In the figure, 1 is a base, 2 is a swinging vibration mechanism, 3 is a vibration supporting die table, 4 is a high-frequency vibration mechanism, 5 is a lifting roller, 6 is a connecting beam, 7 is a driving roller, 8 is a claw, 9 is a conical joint device, 9-1 is a cushion block, 9-2 is a conical jacking block, 9-3 is a positioning combination block, and 10 is an air spring.

Detailed Description

The present invention is further described below in conjunction with the following detailed description, which is intended to further illustrate the principles of the invention and is not intended to limit the invention in any way, but is equivalent or analogous to the present invention without departing from its scope.

With reference to the attached drawings.

The present invention is further illustrated by the following examples.

The invention includes a vibratory mechanism and a control system.

The vibration mechanism comprises a base 1, a vibration supporting die table 3, a die conveying mechanism, a swinging vibration mechanism 2, a high-frequency vibration mechanism 4 and a die; the control system comprises a PLC central processing unit, an input module, an output module, an execution system, an upper computer and a control button.

The driving mode of the invention is mechanical driving of a common motor, and the swinging and shaking actions of the die table can be realized, including two independent movements in the width direction and the length direction of the die table; a high-frequency vibration motor is used as a vibration source and is clamped by the clamping jaw 8 to be transmitted to the die table, so that high-frequency vibration is realized.
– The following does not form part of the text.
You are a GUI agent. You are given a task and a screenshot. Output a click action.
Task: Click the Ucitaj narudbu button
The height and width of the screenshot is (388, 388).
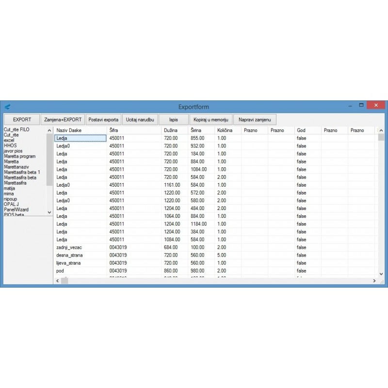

The equipment has the advantages of simple structure, safety, reliability and convenient maintenance.

The base 1 is a concrete foundation constructed on a foundation and has a rectangular structure; the middle part of the base is provided with a rectangular groove for fixedly arranging a swinging vibration mechanism 2, two sides of the rectangular base 1 are respectively provided with six sets of high-frequency vibration mechanisms 4, the corresponding positions of the high-frequency vibration mechanisms 4 are also provided with clamping jaws 8 for fixing a mold, and the plane of the vibration supporting mold table 3 is of a rectangular structure and is arranged above the rectangular groove in the middle part of the rectangular base 1;

two parallel connecting beams 6 are arranged at two ends of a vibration supporting die table 3, four corners of the bottom surface of the vibration supporting die table 3 are respectively provided with an air spring 10 to be connected with a base 1 in an elastic supporting way, the vibration supporting die table 3 is connected with a swinging vibration mechanism 2 in a driving way, and two groups of conical joint devices 9 are respectively arranged at two ends of the vibration supporting die table 3 and can be connected with the bottom surfaces of the connecting beams 6 in a separable way; two ends of each connecting beam 6 are respectively connected and fixed with a set of high-frequency vibration mechanism 4; when the air spring 10 is lifted, the motion generated by the swinging vibration mechanism 2 can be transmitted to the vibration supporting die table 3 and further transmitted to the die;

as shown in fig. 7 and 8, the conical combination device 9 is located on the vibration supporting die table 33, the conical jacking block 9-2 is a conical structure with a lower circle of 100mm, an upper circle of 20mm, a cylinder of 40mm and a cone of 60mm in height, the upper part of the upper cushion block of 9-1 is 20mm in height, the positioning combination block 9-3 is welded on the conjoined high-frequency vibration table 6, the diameter of the inner hollow circle is consistent with that of the cylinder of the conical jacking block 9-3, and when the air spring 10 is lifted to a depth of 80mm, the conical jacking block 9-2 is driven to be combined with the positioning combination block 9-3, so that the action of the vibration supporting die table 3 can be synchronously transmitted to the conjoined coupling beam 6 and the die.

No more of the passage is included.